<<Poésie d'un jour
TANGRAM
2
Je suis étranger à moi-même. Toi, tu vis chaque
instant du moindre de tes atomes. Pour cela, je
t’en veux terriblement. Et pour cela je t’aime
encore plus terriblement.
Te rencontrer, je l’ai presque autant craint que
souhaité : avant d’être beauté tu es lumière,
vérité profonde, irradiante. Rien ne pouvait m’y
préparer.
Tu dois sauver ce qui peut l’être en moi. Soigner
l’aveugle et sourd, l’absent, le fait d’ombre… Je
t’en supplie.
Mais tu vas contre mon unicité. Ma solitude est
toujours plus sédimentaire, alors qu’il faudrait
la saisir comme un fruit, l’ouvrir, en extraire le
noyau.
Je n’ai pas gémi, hurlé, mordu depuis longtemps.
Maudit. Je n’ai pas maudit depuis longtemps.
Me prend encore, de loin en loin, l’envie de
t’ingérer. Pour m’approprier ta fraîcheur et ta
sagacité, l’ondoiement continu de ton intelligence.
Je veux tout. Que tu m’apaises et que tu me
ravages. Être ta victime et ton bourreau. Je veux
un horizon païen directement issu de ta carnation.
Jérôme Nalet, « Tangram II », in Tangram, Cheyne Éditeur, Collection Grands Fonds, La voix est libre, 2024, pp. 42, 43, 44, 45, 46, 47, 48.
♦ Biographie de Jérôme Nalet :
Né en 1977. Il vit actuellement en région parisienne.
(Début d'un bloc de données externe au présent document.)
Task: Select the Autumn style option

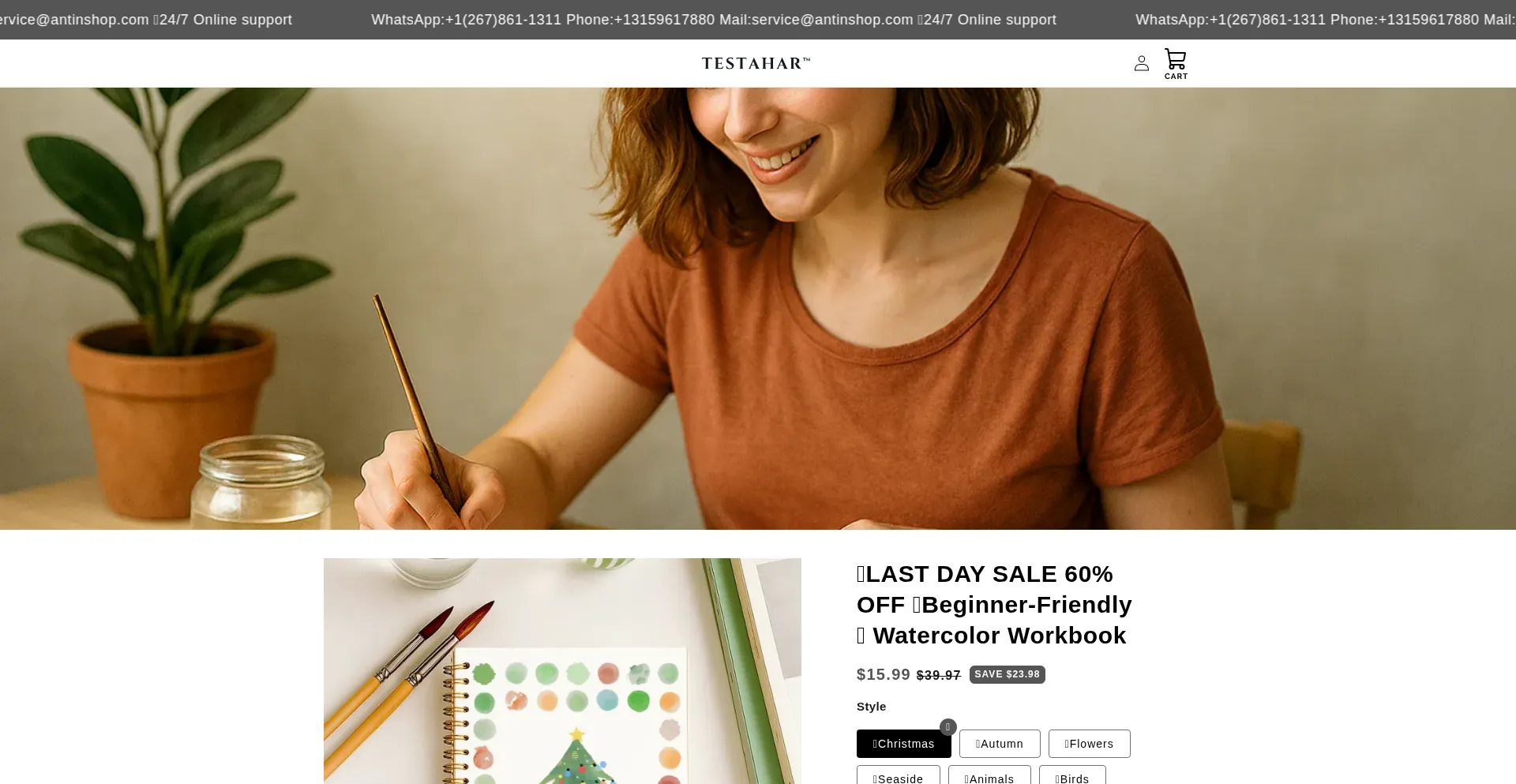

Antérieurement, il a publié un recueil dans la collection Polder de la revue Décharge (Te léguant mon oeil mort, en 2020), ainsi que quelques poèmes en revues (outre Décharge, le fanzine Traction-Brabant)..
♦ Note de l'Éditeur :
Tangram est à la fois un jeu composé de sept pièces de bois de différentes formes et le titre du premier livre de Jérôme Nalet publié chez Cheyne composé de quatre textes. Pour l’un comme pour l’autre, tous les agencements sont possibles, toutes les imaginations.
Qui sont les figures évoquées dans ce livre ? Qui est ce père ? Ce fils ? Cet impérial Costa, mystérieux et comminatoire ? Qui sont Pic et Ploc, ces enfants malfaisants, dangereux et sournois dont les présences évoquent peut-être le fascisme ? Chacune, chacun aura ses réponses à ces questions posées dans une écriture incisive, précise et souvent pleine d’humour, qui n’est pas sans rappeler certains récits de Kafka. Le livre se clôt sur des monologues du personnage de la Barbe-Bleue, tout droit sorti du conte. Et c’est tout simplement la littérature qui se réinvente sous nos yeux, dans une langue nouvelle, inédite. Un premier livre remarquable.